Although the 434-page document does not name the failed cryptocurrency exchange FTX by name, regulators such as the SEC and the Commodity Futures Trading Commission have called for regulatory action to protect investors and markets from another multibillion-dollar collapse.
“The proposed changes are intended to help ensure that qualified custodians provide certain standard custodial protections when maintaining an advisory client’s assets,” the SEC proposal said. “These protections are designed, among other things, to ensure that the client’s assets are properly segregated and held in accounts to protect the assets in the event of a qualified custodian’s bankruptcy or other insolvency.”
Alternative investments
Before the FTX collapse that led to a Chapter 11 bankruptcy filing in November 2022, pension industry record holders Fidelity Investments and ForUsAll had begun offering retirement savers access to cryptocurrency investments in their defined benefit plans. Fidelity offers investment in bitcoin through its core pension program. ForUsAll offers access through the self-managed brokerage window to an exchange called Coinbase Institutional.
According to the proposal, cryptocurrency and other RIA-led investments will have to be managed by qualified custodians such as banks or savings associations, registered brokers/dealers or foreign financial institutions. Coinbase, which operates Coinbase Institutional, announced that the SEC has recognized Coinbase Custody Trust Co. as a qualified custodian and that the proposed rulemaking will not change this designation.
“We wholeheartedly agree that investors deserve to feel confident that their assets are safe — a reminder that our customers’ assets are segregated and secured,” Paul Grewal, Coinbase’s CEO, said in a statement. “We support the Commission’s efforts to provide all investors with the protections already available to CCTC customers.”
ForUsAll did not immediately respond to a request for comment.
Early response
Investment Advisers Association General Counsel Gail Bernstein says her organization is still delving into the proposal.
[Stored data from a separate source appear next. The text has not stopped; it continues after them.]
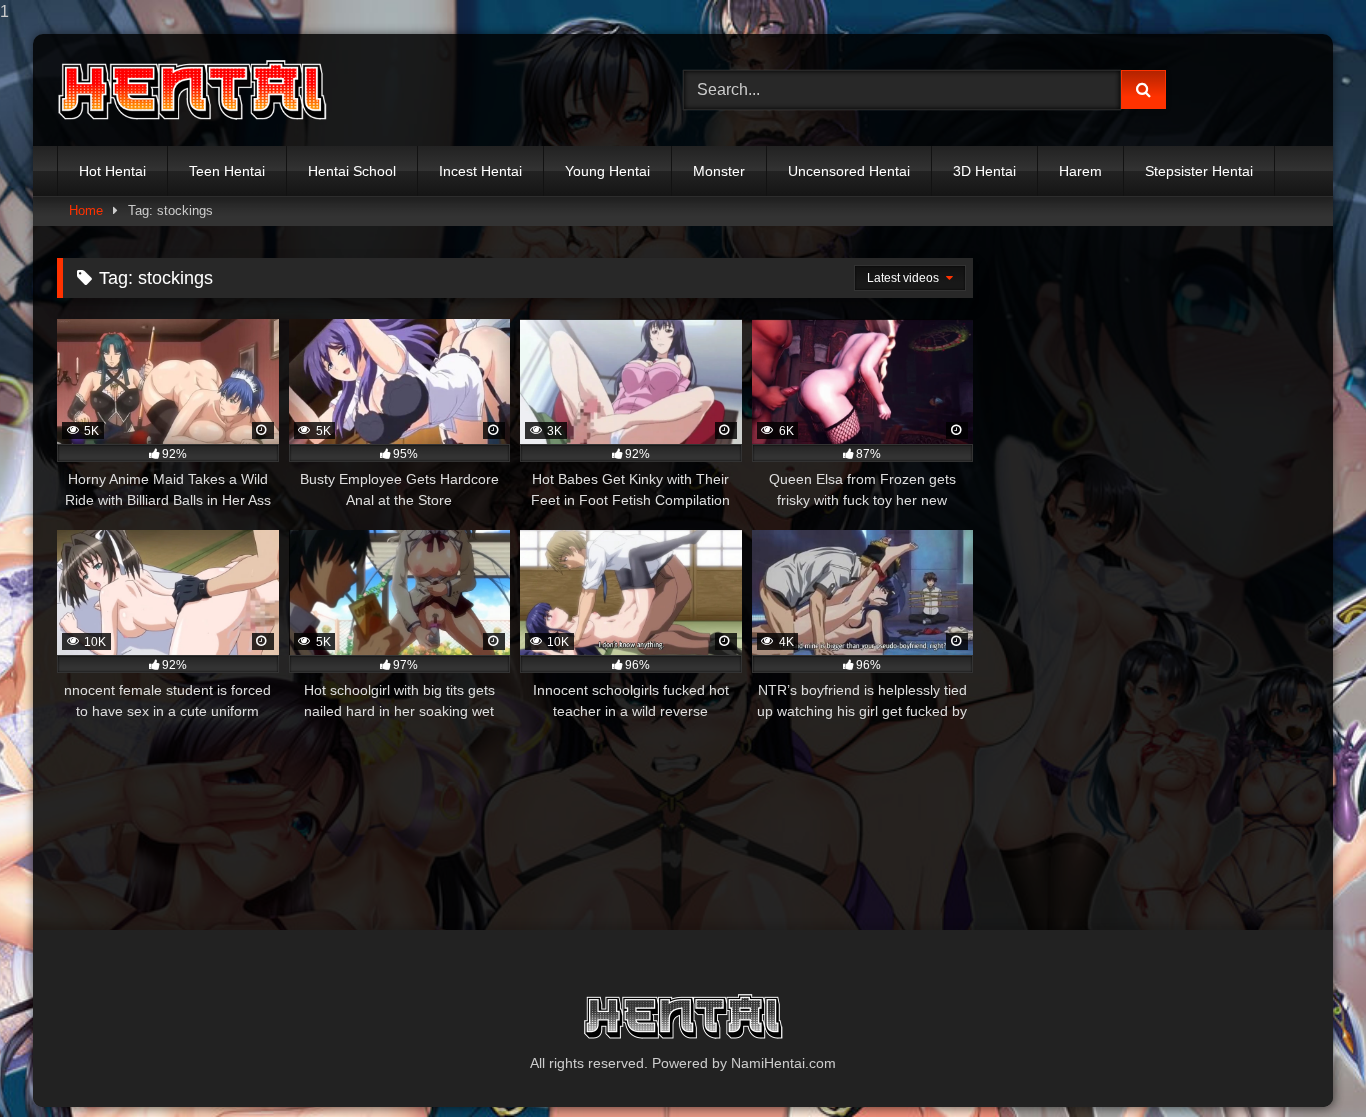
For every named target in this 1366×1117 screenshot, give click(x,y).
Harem (1080, 171)
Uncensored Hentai (849, 171)
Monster (719, 171)
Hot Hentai (112, 171)
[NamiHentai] (192, 90)
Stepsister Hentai (1199, 171)
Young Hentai (607, 171)
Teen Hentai (227, 171)
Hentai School (352, 171)
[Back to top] (1304, 1061)
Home (86, 210)
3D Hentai (984, 171)
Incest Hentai (480, 171)
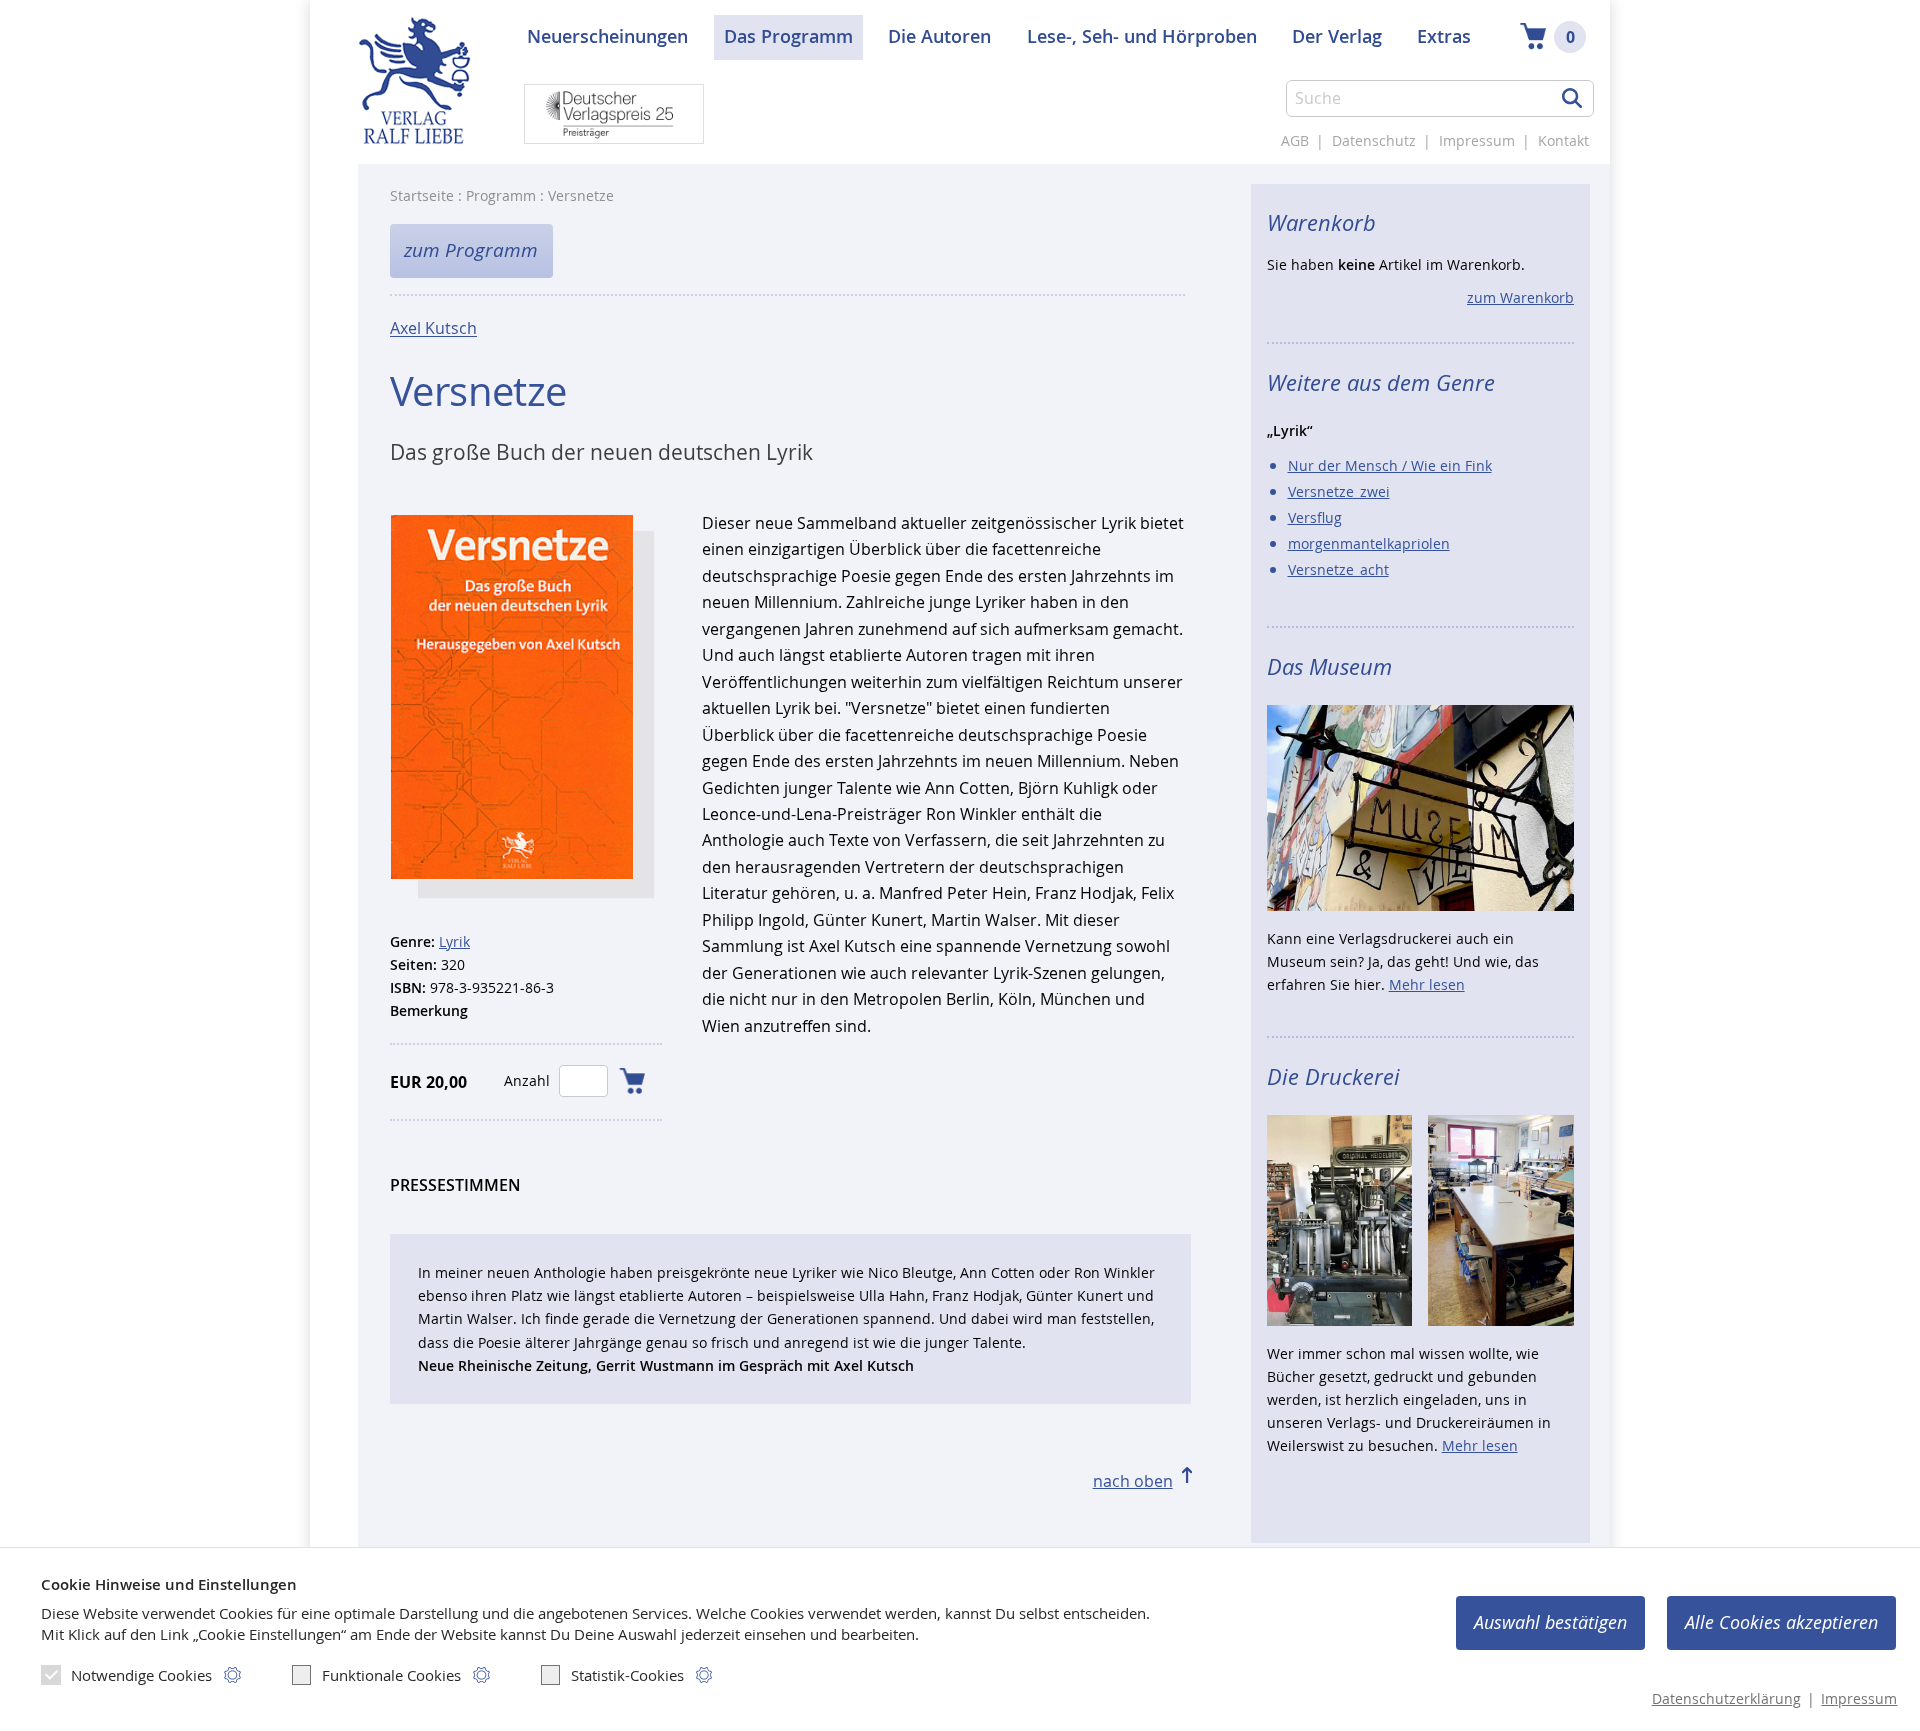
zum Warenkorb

Bernstein’s initial response was that the rule would be a “major departure from how the rule” discretionary advice is currently treated from advisers and would include all authorized adviser trading on behalf of a client.
The IAA, which represents investment advisers, noted that safeguarding client assets is paramount and in need of modernisation, but Bernstein said care must be taken in how to get there.
“The proposal expands the reach of the rule far beyond what it is today,” Bernstein writes via email. “It will expand from covering a client’s funds and securities to include all assets in a client’s portfolio with an advisor, such as crypto, derivatives, real estate and more.”
The SEC’s comment period on the proposal will remain open for 60 days after publication of the proposal in the Federal Register.